(AIM OF THE EXERCISE) Read through the listing below, and copy every line where the string "screenshot" appears.

(DATASET EXTRACT)

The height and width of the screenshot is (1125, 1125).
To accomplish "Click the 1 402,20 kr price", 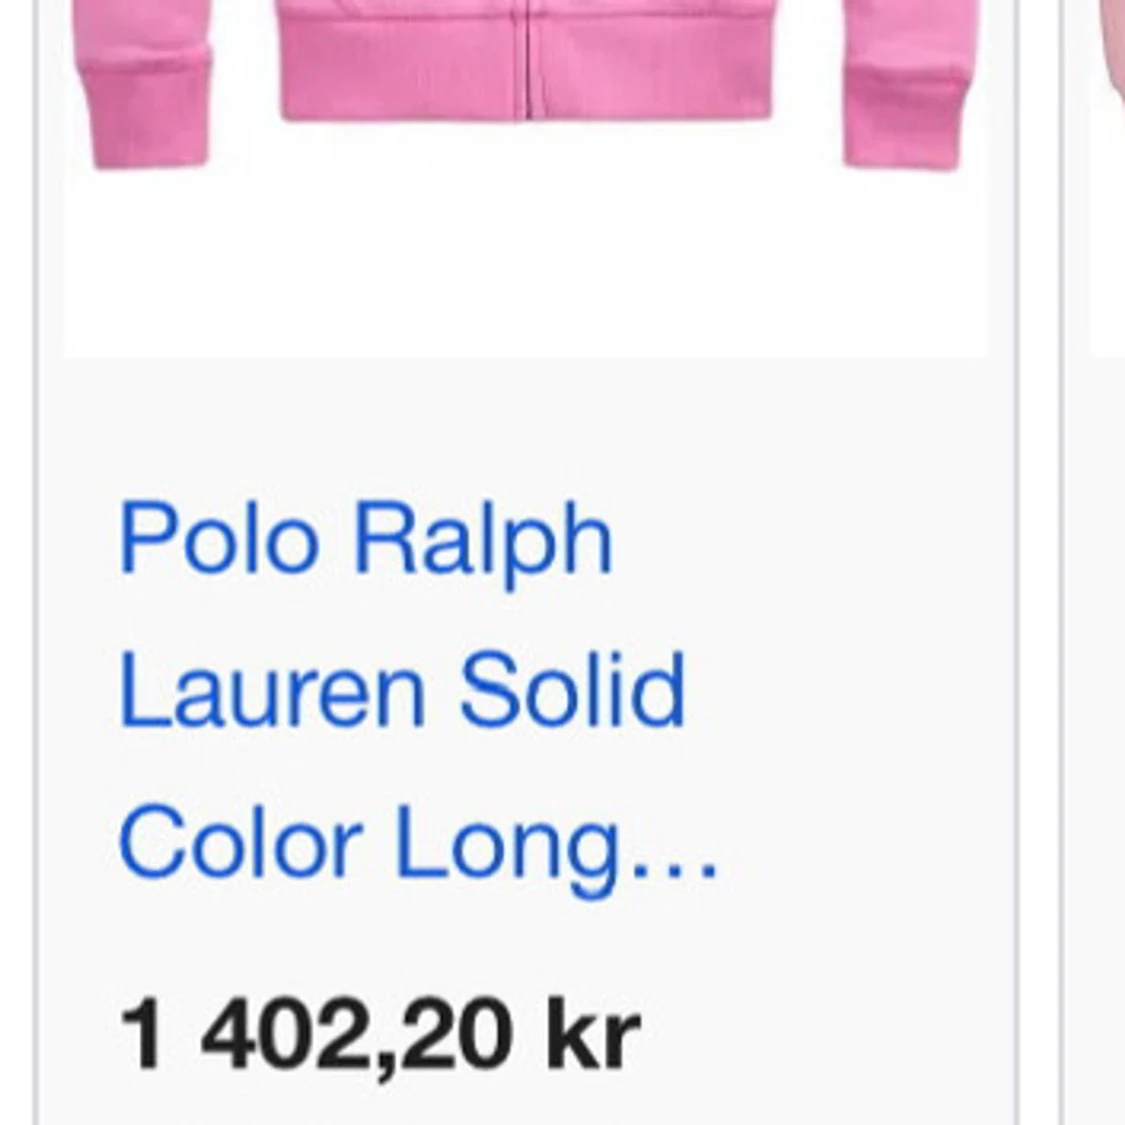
--
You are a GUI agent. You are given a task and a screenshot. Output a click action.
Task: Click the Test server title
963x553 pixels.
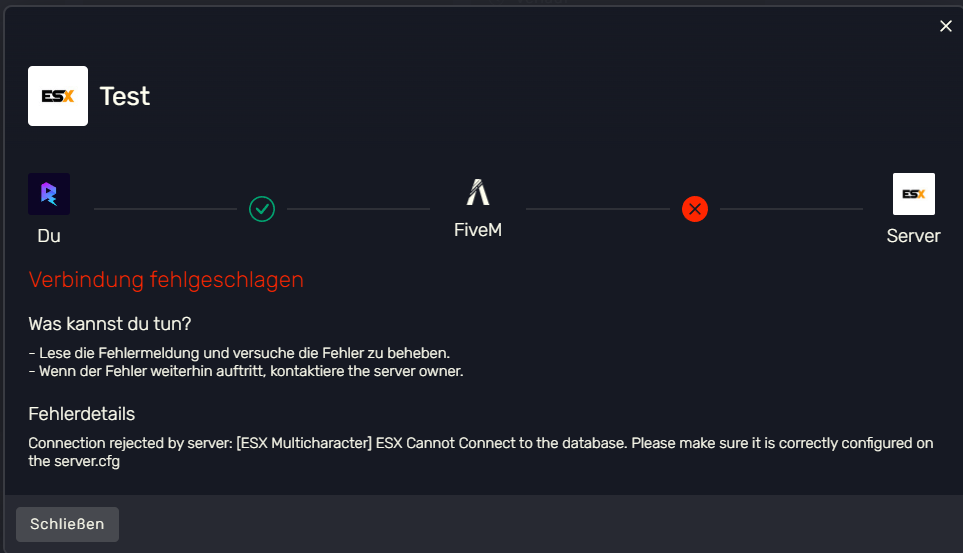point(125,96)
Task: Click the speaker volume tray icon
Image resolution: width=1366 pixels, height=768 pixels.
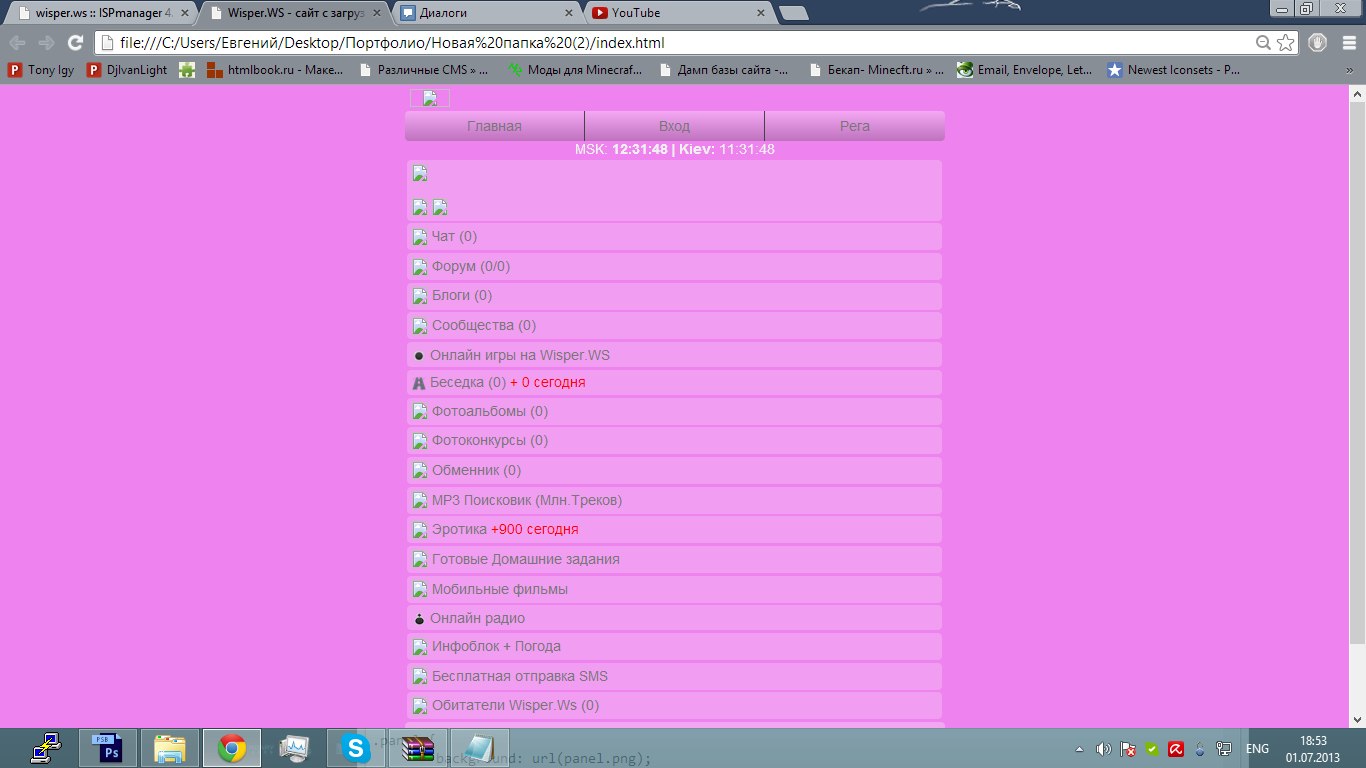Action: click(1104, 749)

(WRITTEN RESPONSE)
The height and width of the screenshot is (1125, 1125).
You are a GUI agent. You are given a task and a screenshot. Output a click action.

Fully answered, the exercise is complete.